(PROVIDED ENTRIES)

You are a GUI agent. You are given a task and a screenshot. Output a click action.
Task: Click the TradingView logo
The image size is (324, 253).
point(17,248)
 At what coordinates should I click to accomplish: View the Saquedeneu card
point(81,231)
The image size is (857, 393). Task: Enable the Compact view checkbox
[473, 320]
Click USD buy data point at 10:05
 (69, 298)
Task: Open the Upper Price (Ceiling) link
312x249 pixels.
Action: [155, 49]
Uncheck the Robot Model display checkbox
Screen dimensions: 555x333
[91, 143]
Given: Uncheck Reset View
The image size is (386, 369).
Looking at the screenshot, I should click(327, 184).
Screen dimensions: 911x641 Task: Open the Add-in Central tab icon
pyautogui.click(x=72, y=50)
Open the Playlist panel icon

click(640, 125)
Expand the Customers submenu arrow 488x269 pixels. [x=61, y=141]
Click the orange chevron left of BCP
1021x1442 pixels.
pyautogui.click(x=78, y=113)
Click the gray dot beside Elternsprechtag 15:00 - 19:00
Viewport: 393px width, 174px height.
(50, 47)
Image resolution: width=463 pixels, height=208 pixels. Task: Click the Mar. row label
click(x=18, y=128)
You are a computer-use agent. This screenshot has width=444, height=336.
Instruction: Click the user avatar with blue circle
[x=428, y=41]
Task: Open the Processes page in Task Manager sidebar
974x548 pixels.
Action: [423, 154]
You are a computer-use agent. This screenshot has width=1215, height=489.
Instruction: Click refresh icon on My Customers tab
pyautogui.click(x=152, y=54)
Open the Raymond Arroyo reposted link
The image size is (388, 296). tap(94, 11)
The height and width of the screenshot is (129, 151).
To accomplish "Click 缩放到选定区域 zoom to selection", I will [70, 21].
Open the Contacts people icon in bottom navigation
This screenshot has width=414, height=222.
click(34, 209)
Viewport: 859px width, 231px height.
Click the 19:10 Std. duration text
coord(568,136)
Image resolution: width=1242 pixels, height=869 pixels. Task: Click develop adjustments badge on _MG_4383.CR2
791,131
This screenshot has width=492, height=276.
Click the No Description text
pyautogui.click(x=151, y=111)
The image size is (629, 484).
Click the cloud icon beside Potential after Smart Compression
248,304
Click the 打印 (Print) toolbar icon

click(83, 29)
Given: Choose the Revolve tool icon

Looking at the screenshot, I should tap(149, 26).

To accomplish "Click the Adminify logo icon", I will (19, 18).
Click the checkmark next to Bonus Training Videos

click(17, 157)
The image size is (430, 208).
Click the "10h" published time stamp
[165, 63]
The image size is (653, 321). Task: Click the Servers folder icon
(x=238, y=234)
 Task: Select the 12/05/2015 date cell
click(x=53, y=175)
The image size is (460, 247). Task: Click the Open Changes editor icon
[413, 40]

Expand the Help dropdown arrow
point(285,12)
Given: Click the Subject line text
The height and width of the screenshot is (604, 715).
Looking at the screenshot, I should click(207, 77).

(End PROVIDED ENTRIES)

## EXERCISE DIRECTIONS
The required output is the lines from the one holding "This screenshot has width=492, height=276." through the last line of the entries above, copied exactly.

## ANSWER TO THIS PROBLEM
This screenshot has width=492, height=276.
Click the No Description text
pyautogui.click(x=151, y=111)
The image size is (629, 484).
Click the cloud icon beside Potential after Smart Compression
248,304
Click the 打印 (Print) toolbar icon

click(83, 29)
Given: Choose the Revolve tool icon

Looking at the screenshot, I should tap(149, 26).

To accomplish "Click the Adminify logo icon", I will (19, 18).
Click the checkmark next to Bonus Training Videos

click(17, 157)
The image size is (430, 208).
Click the "10h" published time stamp
[165, 63]
The image size is (653, 321). Task: Click the Servers folder icon
(x=238, y=234)
 Task: Select the 12/05/2015 date cell
click(x=53, y=175)
The image size is (460, 247). Task: Click the Open Changes editor icon
[413, 40]

Expand the Help dropdown arrow
point(285,12)
Given: Click the Subject line text
The height and width of the screenshot is (604, 715).
Looking at the screenshot, I should click(207, 77).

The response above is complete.